Rows of the dataset:
=====
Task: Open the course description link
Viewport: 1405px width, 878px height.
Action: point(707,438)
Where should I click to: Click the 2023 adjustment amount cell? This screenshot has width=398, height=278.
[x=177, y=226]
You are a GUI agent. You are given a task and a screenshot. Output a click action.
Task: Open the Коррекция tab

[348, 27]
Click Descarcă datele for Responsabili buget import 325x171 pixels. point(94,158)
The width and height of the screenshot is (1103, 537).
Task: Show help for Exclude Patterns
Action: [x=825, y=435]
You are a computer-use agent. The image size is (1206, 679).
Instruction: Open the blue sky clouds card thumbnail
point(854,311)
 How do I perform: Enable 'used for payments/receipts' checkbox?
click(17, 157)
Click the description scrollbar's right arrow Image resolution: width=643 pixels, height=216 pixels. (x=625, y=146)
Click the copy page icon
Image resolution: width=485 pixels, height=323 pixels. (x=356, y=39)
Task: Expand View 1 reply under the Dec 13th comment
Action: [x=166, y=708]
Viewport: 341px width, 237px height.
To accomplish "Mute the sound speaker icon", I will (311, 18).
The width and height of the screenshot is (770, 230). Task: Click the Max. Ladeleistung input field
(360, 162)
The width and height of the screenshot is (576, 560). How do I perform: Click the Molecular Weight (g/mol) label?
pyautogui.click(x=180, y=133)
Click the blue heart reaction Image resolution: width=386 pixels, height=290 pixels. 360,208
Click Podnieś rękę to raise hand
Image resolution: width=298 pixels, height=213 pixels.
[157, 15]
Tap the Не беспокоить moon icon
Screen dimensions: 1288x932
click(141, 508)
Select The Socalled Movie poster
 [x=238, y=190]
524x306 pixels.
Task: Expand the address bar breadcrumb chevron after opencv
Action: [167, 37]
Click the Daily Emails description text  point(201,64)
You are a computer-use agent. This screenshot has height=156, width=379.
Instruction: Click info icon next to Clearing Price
=====
• [Problem statement] Reproduce all of the lines above word for word, without any change.

• [Solution to this task]
Task: Open the course description link
Viewport: 1405px width, 878px height.
Action: point(707,438)
Where should I click to: Click the 2023 adjustment amount cell? This screenshot has width=398, height=278.
[x=177, y=226]
You are a GUI agent. You are given a task and a screenshot. Output a click action.
Task: Open the Коррекция tab

[348, 27]
Click Descarcă datele for Responsabili buget import 325x171 pixels. point(94,158)
The width and height of the screenshot is (1103, 537).
Task: Show help for Exclude Patterns
Action: [x=825, y=435]
You are a computer-use agent. The image size is (1206, 679).
Instruction: Open the blue sky clouds card thumbnail
point(854,311)
 How do I perform: Enable 'used for payments/receipts' checkbox?
click(17, 157)
Click the description scrollbar's right arrow Image resolution: width=643 pixels, height=216 pixels. (x=625, y=146)
Click the copy page icon
Image resolution: width=485 pixels, height=323 pixels. (x=356, y=39)
Task: Expand View 1 reply under the Dec 13th comment
Action: [x=166, y=708]
Viewport: 341px width, 237px height.
To accomplish "Mute the sound speaker icon", I will (311, 18).
The width and height of the screenshot is (770, 230). Task: Click the Max. Ladeleistung input field
(360, 162)
The width and height of the screenshot is (576, 560). How do I perform: Click the Molecular Weight (g/mol) label?
pyautogui.click(x=180, y=133)
Click the blue heart reaction Image resolution: width=386 pixels, height=290 pixels. 360,208
Click Podnieś rękę to raise hand
Image resolution: width=298 pixels, height=213 pixels.
[157, 15]
Tap the Не беспокоить moon icon
Screen dimensions: 1288x932
click(141, 508)
Select The Socalled Movie poster
 [x=238, y=190]
524x306 pixels.
Task: Expand the address bar breadcrumb chevron after opencv
Action: [167, 37]
Click the Daily Emails description text  point(201,64)
You are a computer-use agent. This screenshot has height=156, width=379.
Instruction: Click info icon next to Clearing Price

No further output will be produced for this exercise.